What needs to be done →
If a line in the entries includes "Kiralama", show that line.

____

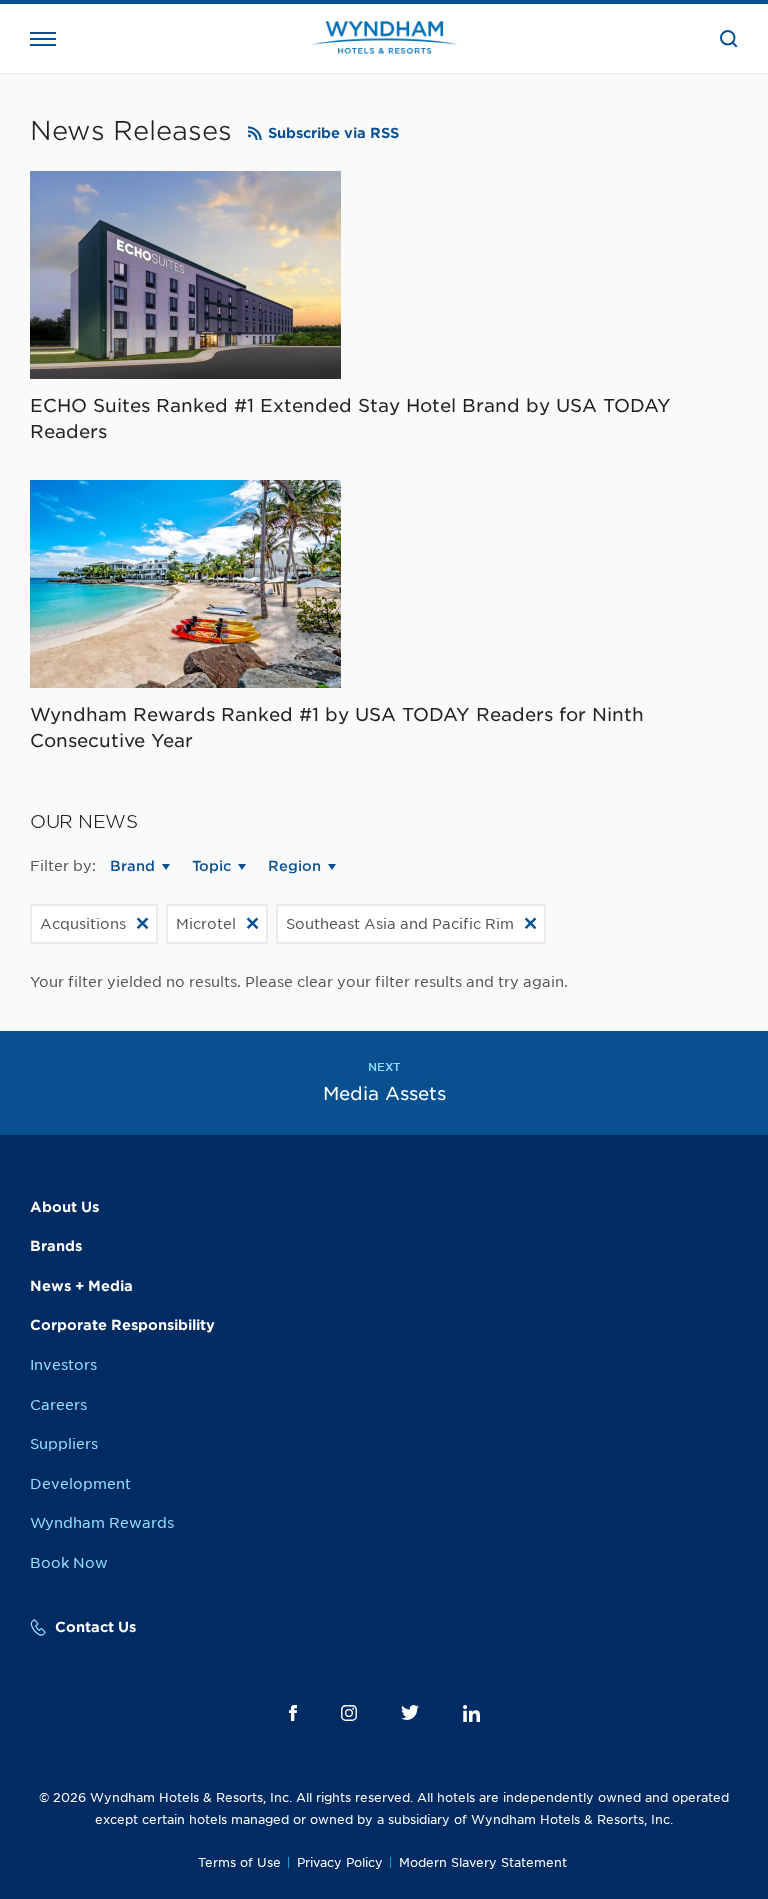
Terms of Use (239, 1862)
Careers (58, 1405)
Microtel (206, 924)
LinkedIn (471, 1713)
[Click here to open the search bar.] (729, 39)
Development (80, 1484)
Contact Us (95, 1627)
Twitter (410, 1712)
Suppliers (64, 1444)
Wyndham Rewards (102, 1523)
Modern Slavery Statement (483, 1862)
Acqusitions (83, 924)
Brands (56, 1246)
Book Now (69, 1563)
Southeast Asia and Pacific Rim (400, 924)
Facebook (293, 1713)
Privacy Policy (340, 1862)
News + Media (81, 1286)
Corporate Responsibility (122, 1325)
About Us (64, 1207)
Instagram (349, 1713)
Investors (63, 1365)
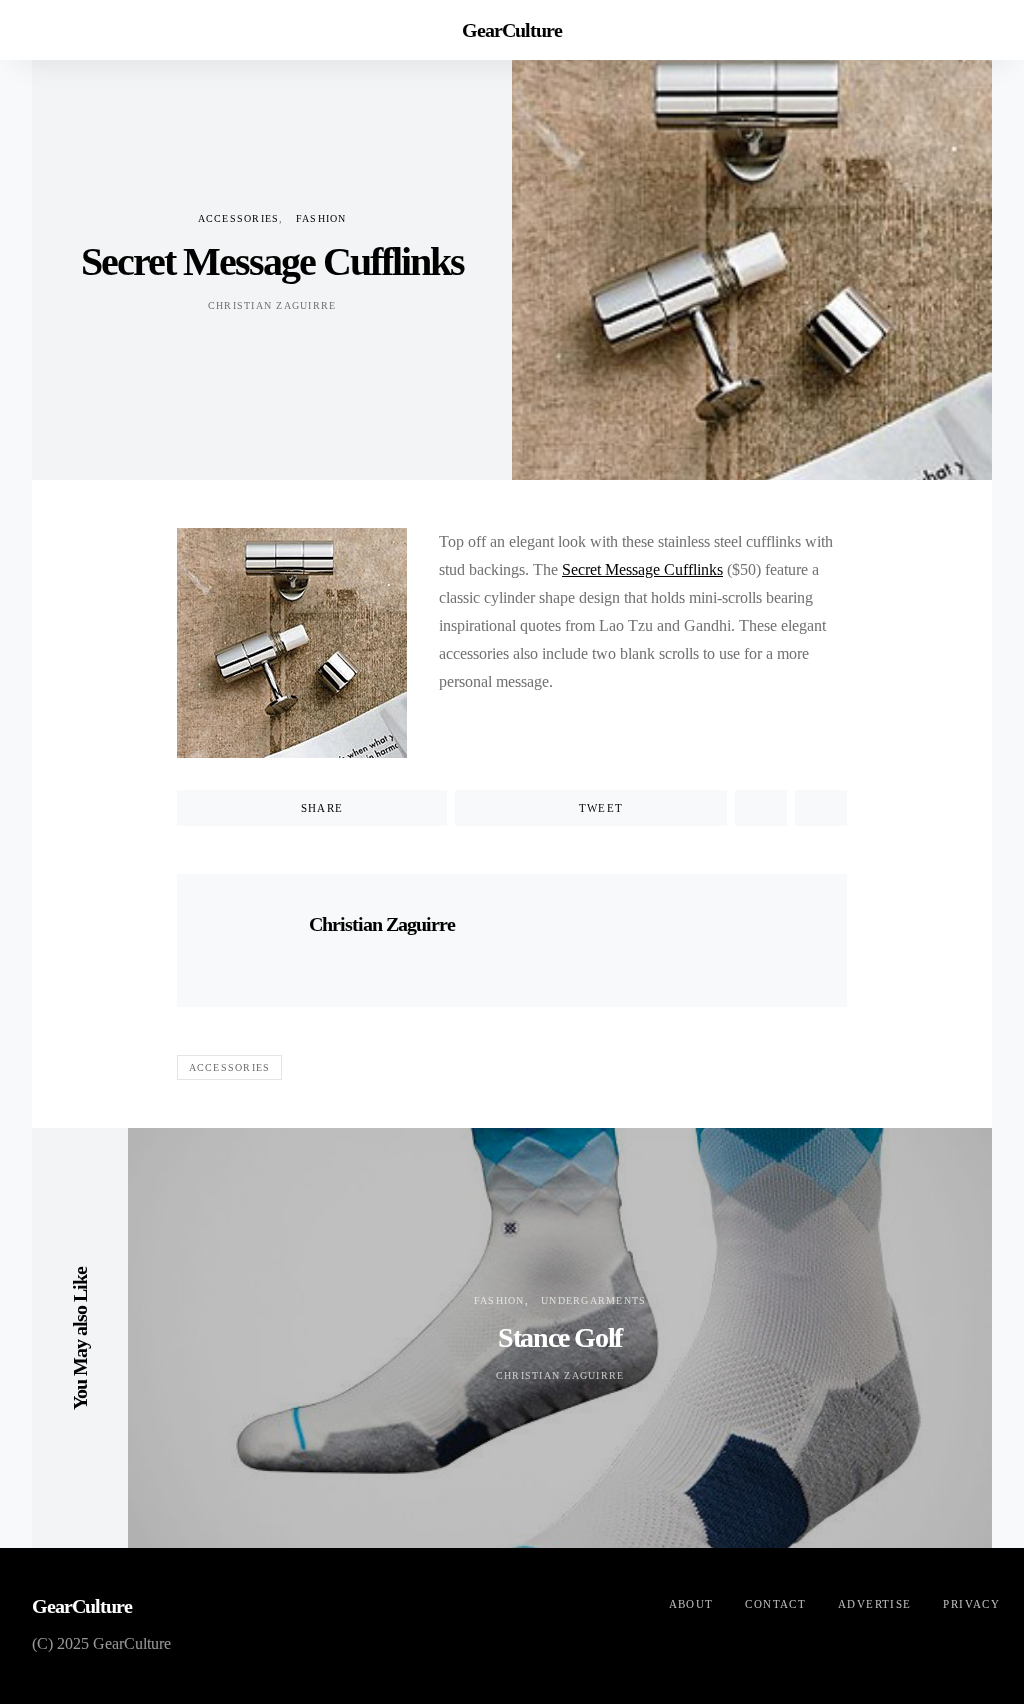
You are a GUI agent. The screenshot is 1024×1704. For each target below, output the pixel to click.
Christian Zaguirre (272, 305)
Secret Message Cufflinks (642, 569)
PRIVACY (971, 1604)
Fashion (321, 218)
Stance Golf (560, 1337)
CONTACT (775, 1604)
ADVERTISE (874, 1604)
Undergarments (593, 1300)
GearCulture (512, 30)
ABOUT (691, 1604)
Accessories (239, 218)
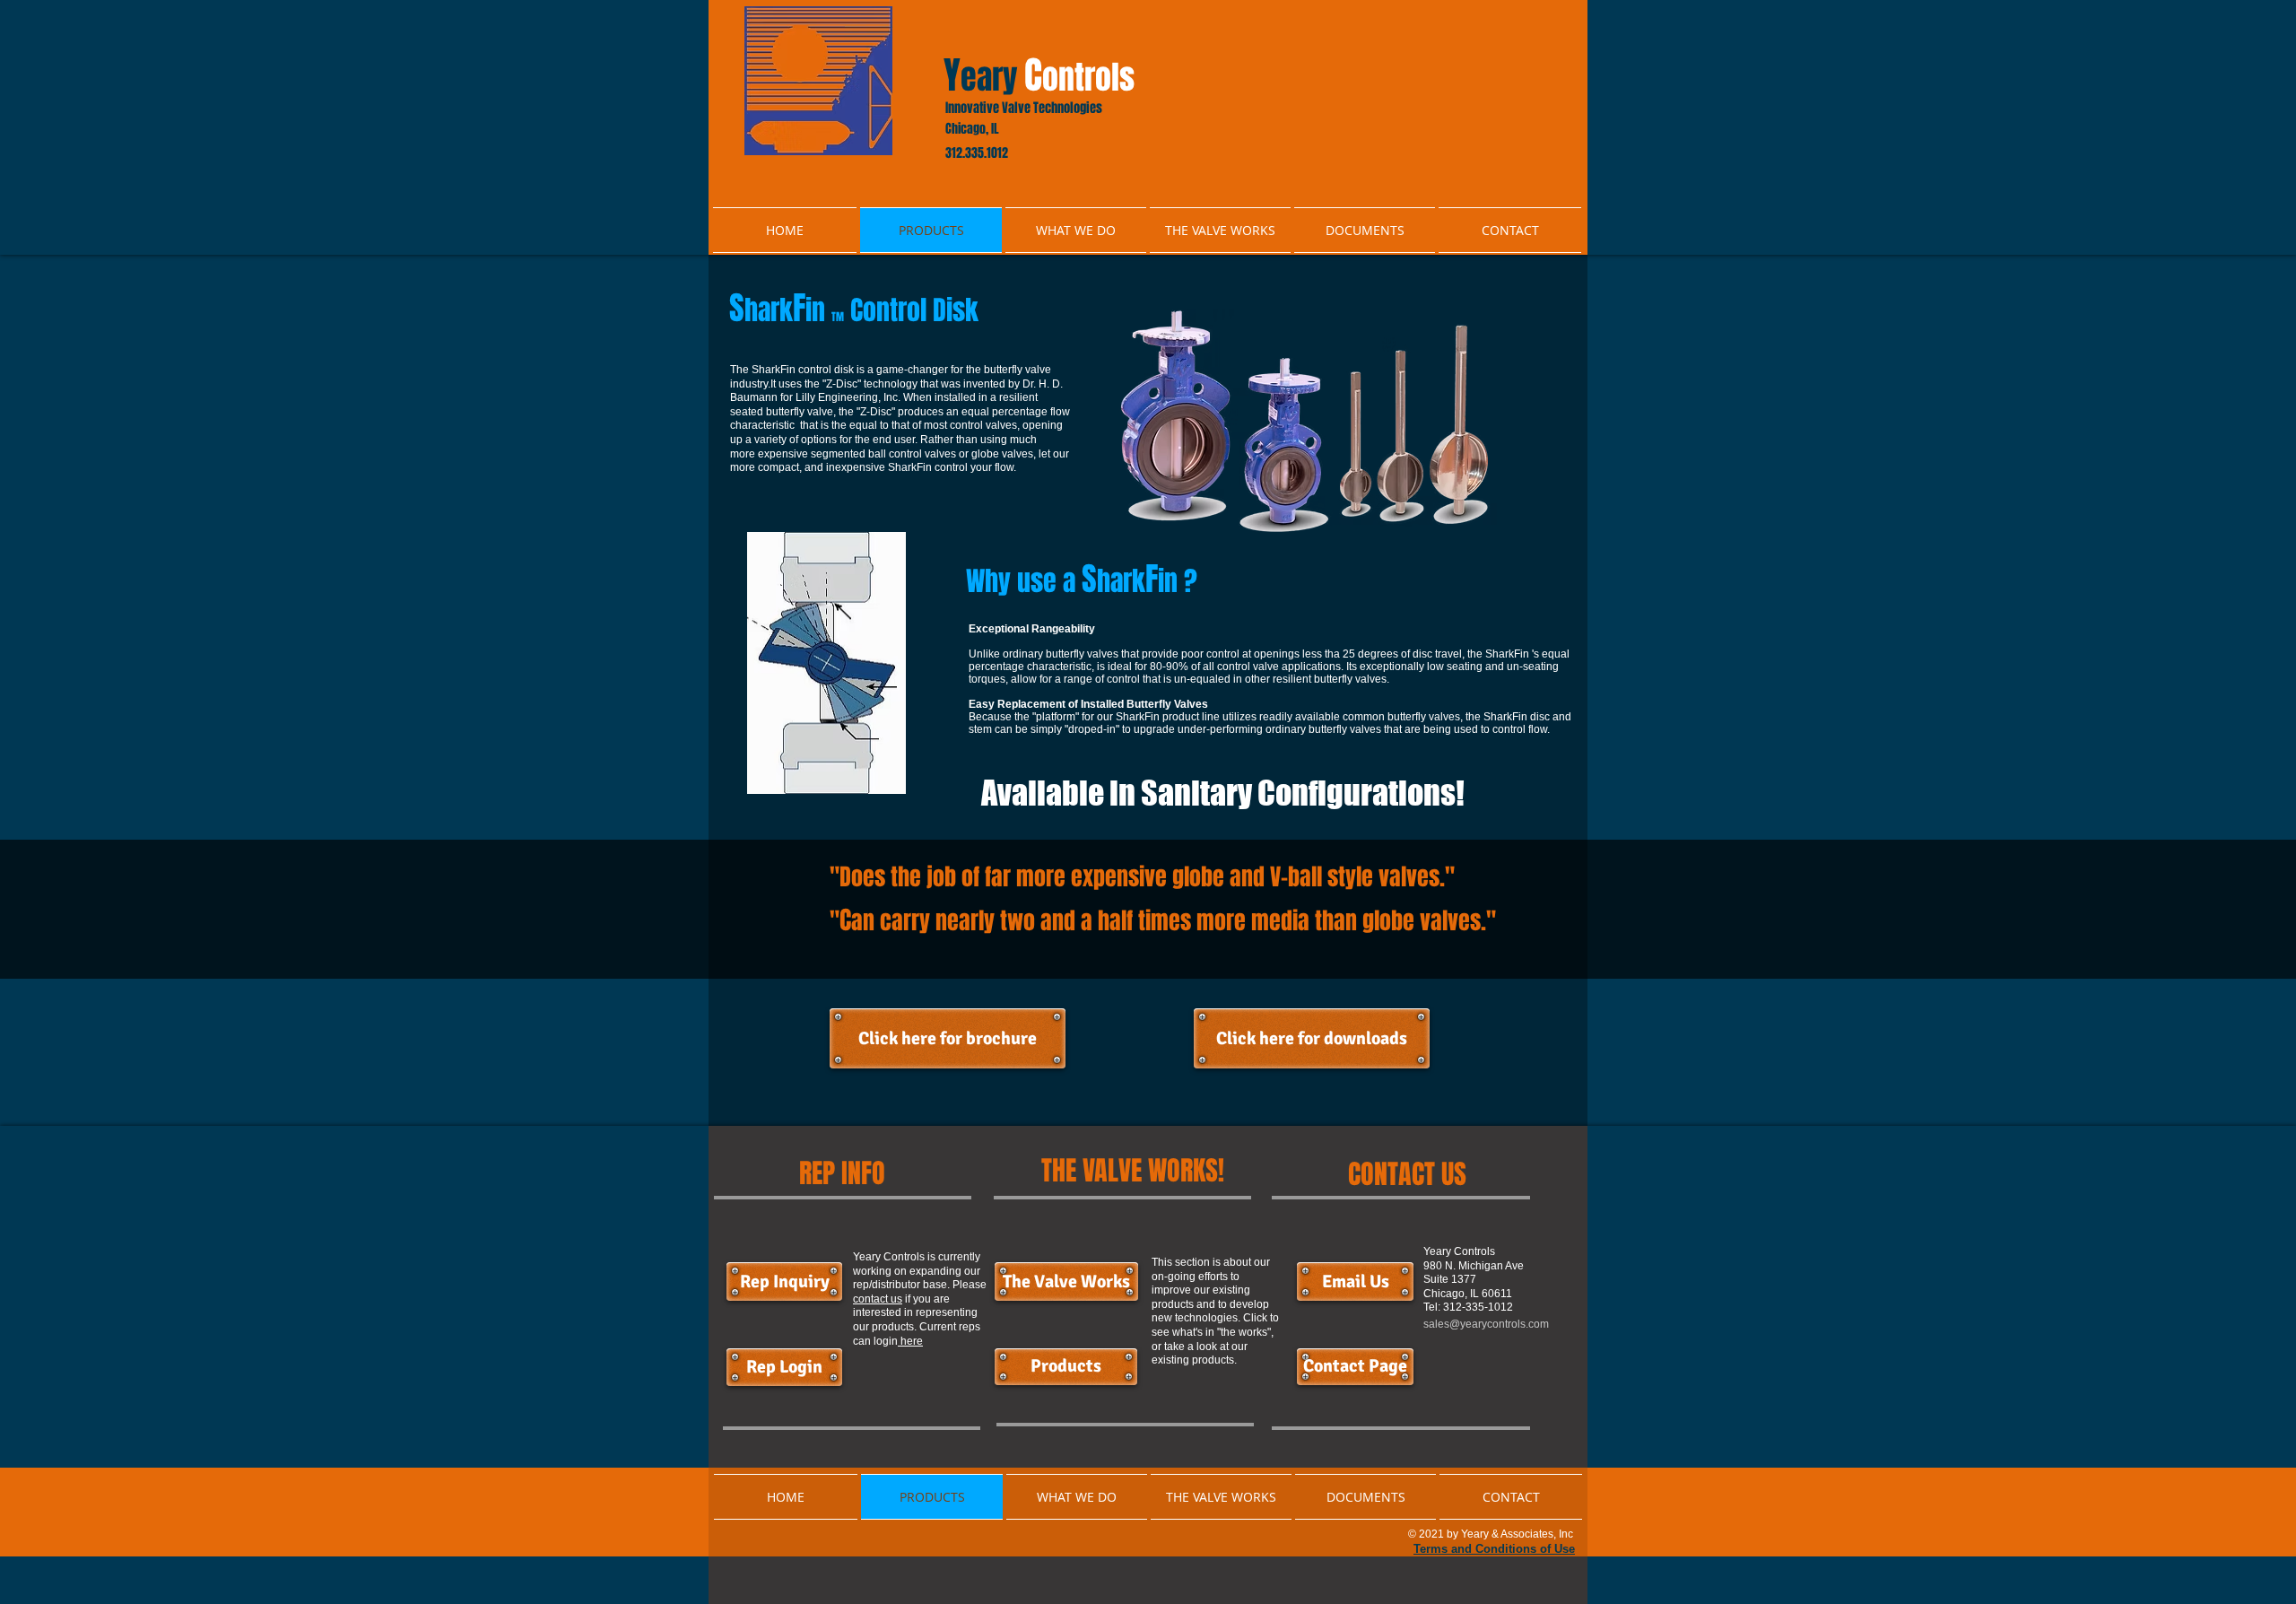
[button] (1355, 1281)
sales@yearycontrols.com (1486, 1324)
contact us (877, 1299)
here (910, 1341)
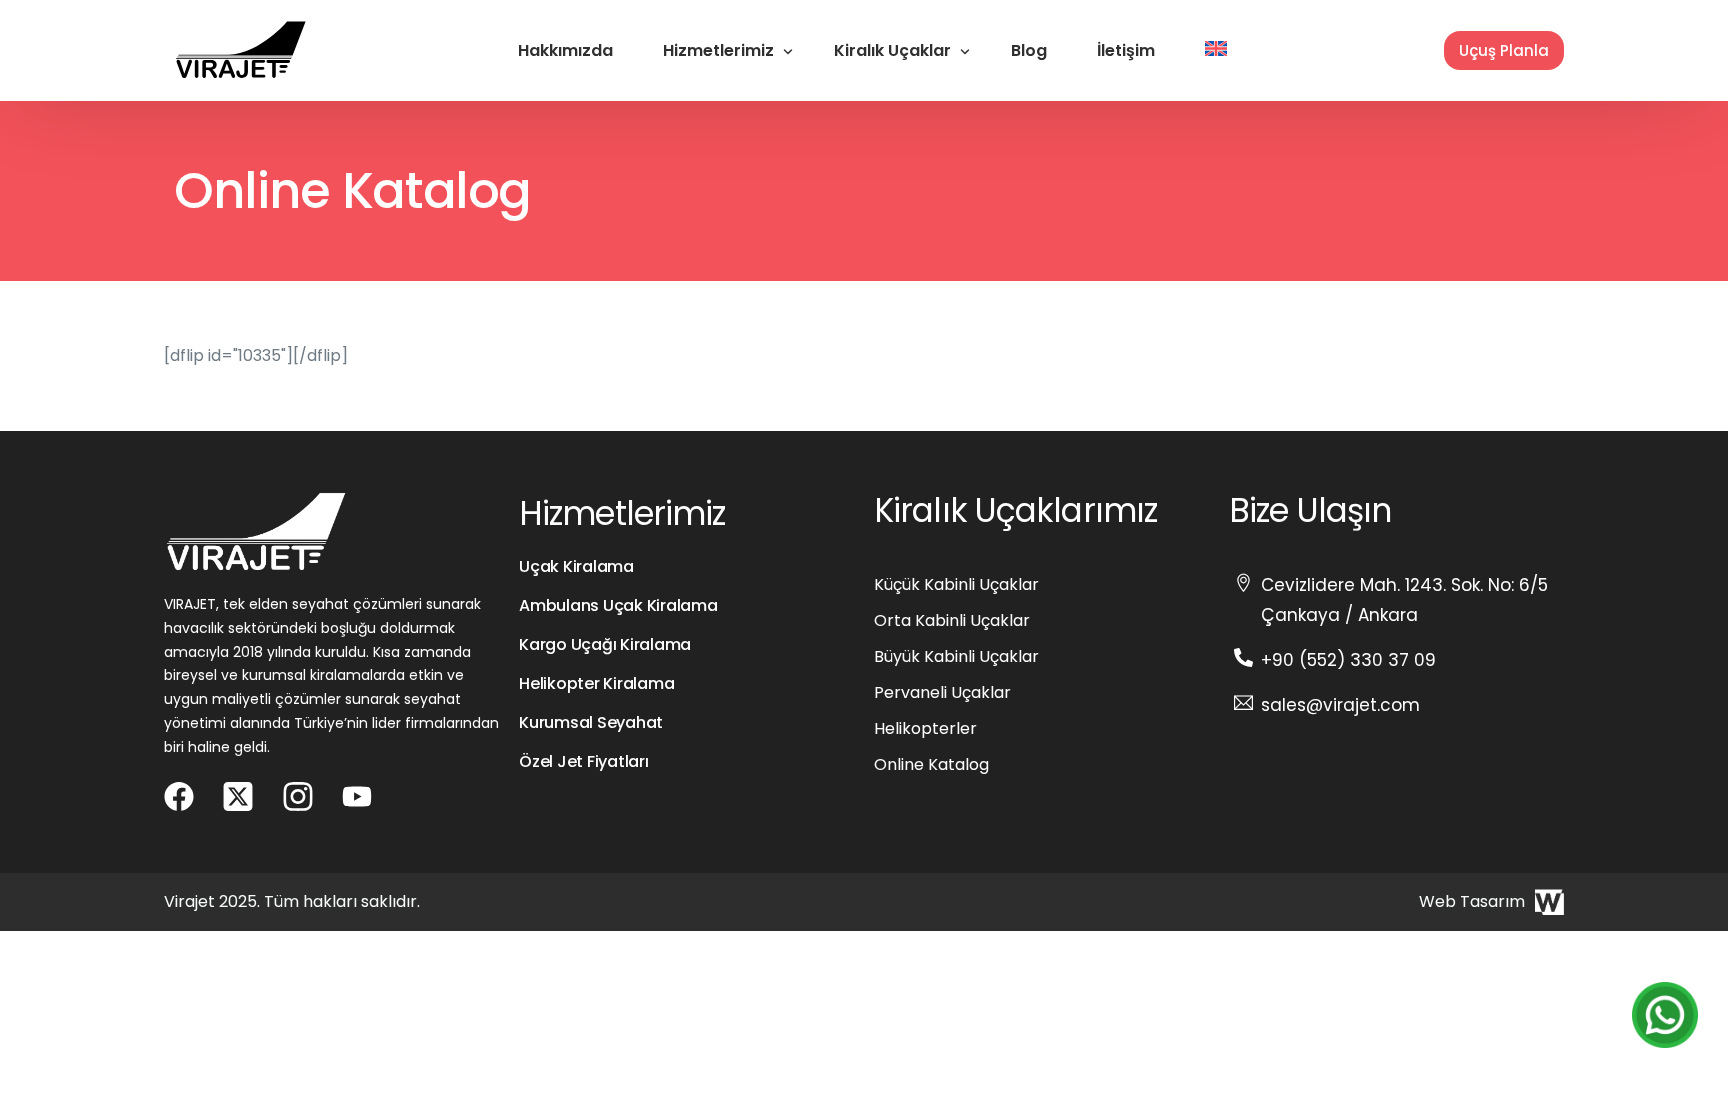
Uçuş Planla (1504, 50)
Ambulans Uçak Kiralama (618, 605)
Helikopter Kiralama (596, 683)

____

Response box →
Ambulans Uçak Kiralama (618, 605)
Helikopter Kiralama (596, 683)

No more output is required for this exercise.